Chop the bacon into small pieces and fry them until crisp. Finely chop the onion, and add it to the bacon in the pan, cooking until the onions are translucent. Add the salt, pepper and garlic. Mix well, and remove from the heat. Let it cool to room temperature.

In a large bowl, combine the beef, pork, breadcrumbs, eggs, and cooled bacon and onion mixture. Place in the fridge to firm up.

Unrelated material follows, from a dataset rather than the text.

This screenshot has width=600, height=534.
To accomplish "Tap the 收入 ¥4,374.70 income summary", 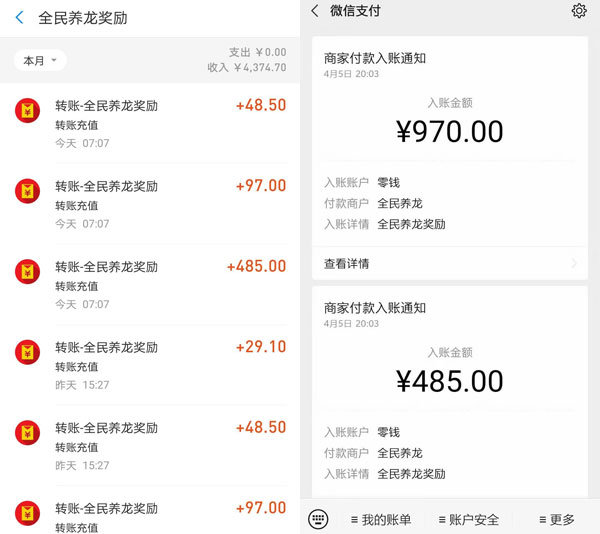I will tap(247, 68).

Let a large pot of salted water come to a boil. Core the cabbage, leaving the leaves whole, and carefully immerse the head of cabbage into the hot water. Little by little, the outermost leaves of the cabbage will come off the head, and you can remove them with tongs, so you don’t burn yourself with the hot water. Set the leaves aside to cool, and continue doing this until you can no longer remove leaves from the remaining head of cabbage.

Remove the remaining head of cabbage from the hot water, and using your hands or a knife, break it into flat pieces. Line the bottom of a roasting pan with the pieces. These will keep the stuffed cabbage from burning and sticking to the bottom.

Time to roll the stuffed cabbage. Take the meat out of the fridge. Lay a cabbage leaf flat on the counter, and add some of the meat mixture inside. Roll the cabbage around the meat, folding the sides in as you go, much like a burrito. You might need to slice away the thickest part of the leaf stem to make rolling easier. Lay the stuffed cabbage in the roasting pan on top of the leftover cabbage pieces. (Unlike Mom, I don’t use toothpicks to hold the stuffed cabbage rolls together.)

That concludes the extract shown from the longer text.